• TASK INSTRUCTIONS
I'd like the entries reproduced exactly, with the images omitted.
(Beginning of PROVIDED ENTRIES)
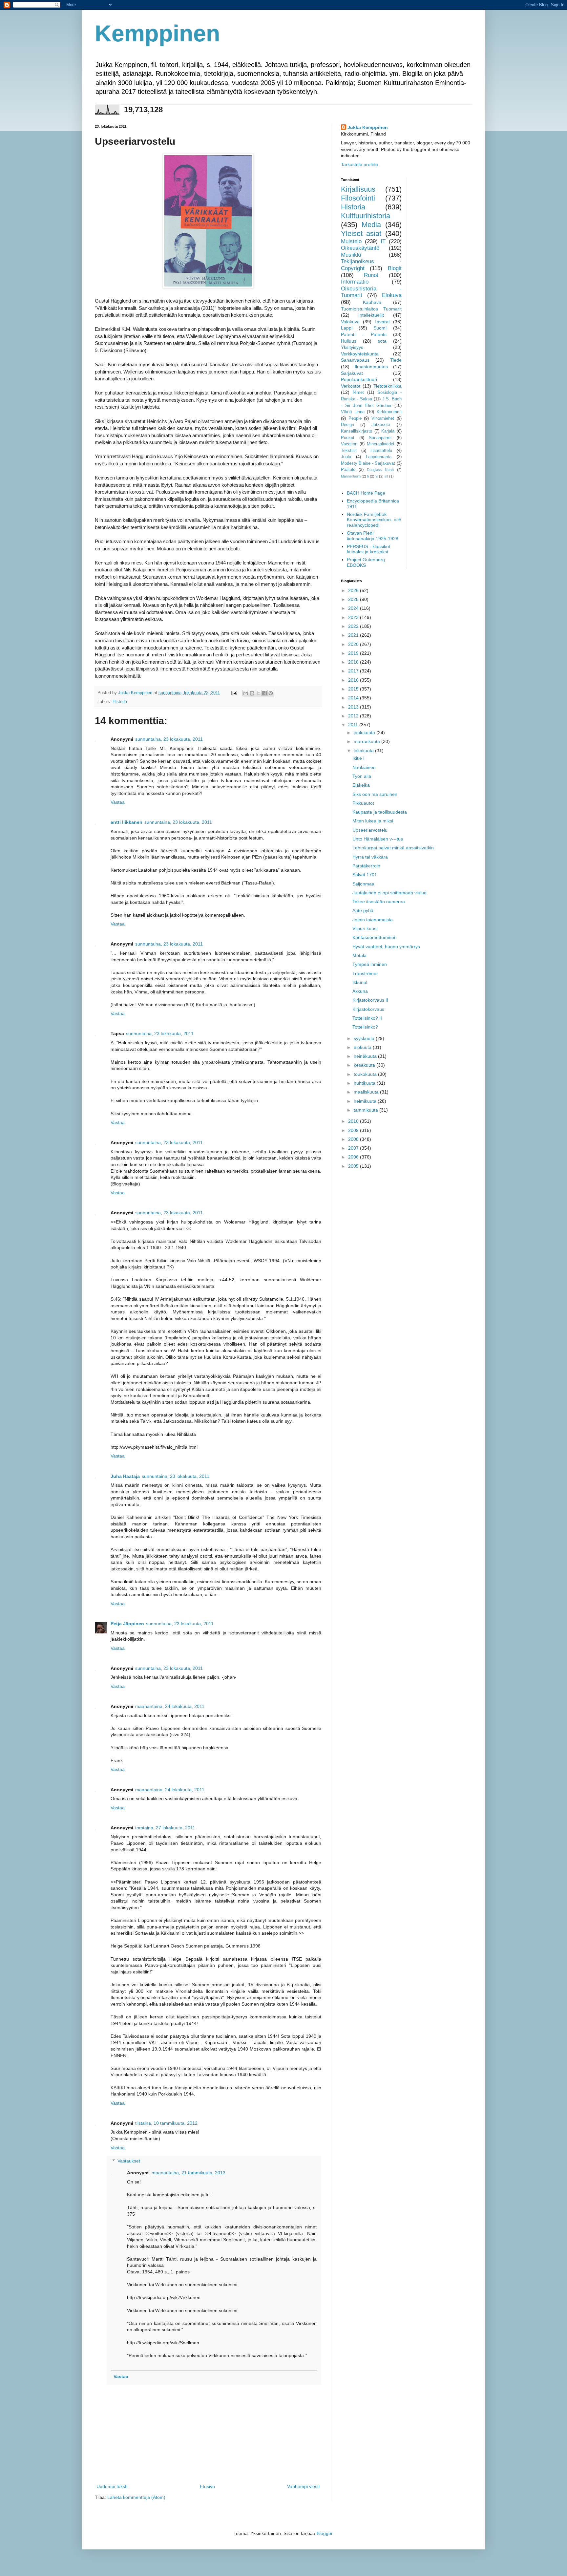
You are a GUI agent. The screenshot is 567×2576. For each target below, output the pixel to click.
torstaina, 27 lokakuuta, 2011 (165, 1827)
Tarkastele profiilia (359, 164)
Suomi (380, 327)
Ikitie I (358, 758)
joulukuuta (365, 732)
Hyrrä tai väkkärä (370, 857)
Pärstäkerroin (366, 865)
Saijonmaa (363, 883)
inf (386, 476)
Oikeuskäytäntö (360, 248)
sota (382, 341)
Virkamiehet (382, 418)
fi (368, 476)
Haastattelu (381, 450)
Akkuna (360, 991)
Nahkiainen (364, 767)
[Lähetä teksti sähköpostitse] (234, 693)
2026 (354, 590)
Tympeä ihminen (369, 964)
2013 (354, 707)
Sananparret (380, 438)
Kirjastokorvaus (368, 1009)
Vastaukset (128, 2161)
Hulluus (348, 341)
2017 (354, 670)
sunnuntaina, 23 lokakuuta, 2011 (169, 739)
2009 (354, 1130)
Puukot (347, 438)
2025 (354, 599)
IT (383, 241)
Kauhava (372, 302)
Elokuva (392, 295)
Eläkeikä (361, 785)
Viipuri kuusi (364, 928)
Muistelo (351, 241)
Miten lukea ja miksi (372, 820)
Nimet (358, 392)
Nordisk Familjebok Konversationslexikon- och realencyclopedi (374, 520)
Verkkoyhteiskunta (360, 353)
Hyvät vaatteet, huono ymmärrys (386, 946)
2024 (354, 608)
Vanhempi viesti (303, 2486)
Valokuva (350, 321)
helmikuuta (366, 1101)
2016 (354, 680)
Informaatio (354, 282)
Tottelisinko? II (367, 1018)
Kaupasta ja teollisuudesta (379, 812)
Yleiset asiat (361, 233)
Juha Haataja (125, 1476)
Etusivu (207, 2486)
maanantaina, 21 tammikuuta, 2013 (188, 2172)
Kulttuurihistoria (365, 216)
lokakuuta (364, 750)
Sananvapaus (355, 360)
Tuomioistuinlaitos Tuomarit (371, 308)
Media (371, 225)
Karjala (387, 431)
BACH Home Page (366, 493)
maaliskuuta (367, 1092)
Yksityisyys (352, 347)
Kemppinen (157, 33)
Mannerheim (351, 476)
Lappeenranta (378, 457)
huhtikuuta (365, 1083)
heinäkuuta (366, 1056)
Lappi (346, 327)
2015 (354, 689)
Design (347, 424)
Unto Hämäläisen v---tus (377, 838)
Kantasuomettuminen (374, 937)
(End of PROVIDED ENTRIES)
• RESPONSE AREA
You are a GUI agent. The screenshot is 567×2576. For each target below, output the pixel to click.
torstaina, 27 lokakuuta, 2011 (165, 1827)
Tarkastele profiilia (359, 164)
Suomi (380, 327)
Ikitie I (358, 758)
joulukuuta (365, 732)
Hyrrä tai väkkärä (370, 857)
Pärstäkerroin (366, 865)
Saijonmaa (363, 883)
inf (386, 476)
Oikeuskäytäntö (360, 248)
sota (382, 341)
Virkamiehet (382, 418)
fi (368, 476)
Haastattelu (381, 450)
Akkuna (360, 991)
Nahkiainen (364, 767)
[Lähetä teksti sähköpostitse] (234, 693)
2026 (354, 590)
Tympeä ihminen (369, 964)
2013 (354, 707)
Sananparret (380, 438)
Kirjastokorvaus (368, 1009)
Vastaukset (128, 2161)
Hulluus (348, 341)
2017 (354, 670)
sunnuntaina, 23 lokakuuta, 2011 (169, 739)
2009 (354, 1130)
Puukot (347, 438)
2025 (354, 599)
IT (383, 241)
Kauhava (372, 302)
Elokuva (392, 295)
Eläkeikä (361, 785)
Viipuri kuusi (364, 928)
Muistelo (351, 241)
Miten lukea ja miksi (372, 820)
Nimet (358, 392)
Nordisk Familjebok Konversationslexikon- och realencyclopedi (374, 520)
Verkkoyhteiskunta (360, 353)
Hyvät vaatteet, huono ymmärrys (386, 946)
2024 (354, 608)
Vanhempi viesti (303, 2486)
Valokuva (350, 321)
helmikuuta (366, 1101)
2016 (354, 680)
Informaatio (354, 282)
Tottelisinko? II (367, 1018)
Kaupasta ja teollisuudesta (379, 812)
Yleiset asiat (361, 233)
Juha Haataja (125, 1476)
Etusivu (207, 2486)
maanantaina, 21 tammikuuta, 2013 (188, 2172)
Kulttuurihistoria (365, 216)
lokakuuta (364, 750)
Sananvapaus (355, 360)
Tuomioistuinlaitos Tuomarit (371, 308)
Media (371, 225)
Karjala (387, 431)
BACH Home Page (366, 493)
maaliskuuta (367, 1092)
Yksityisyys (352, 347)
Kemppinen (157, 33)
Mannerheim (351, 476)
Lappeenranta (378, 457)
huhtikuuta (365, 1083)
heinäkuuta (366, 1056)
Lappi (346, 327)
2015 (354, 689)
Design (347, 424)
Unto Hämäläisen v---tus (377, 838)
Kantasuomettuminen (374, 937)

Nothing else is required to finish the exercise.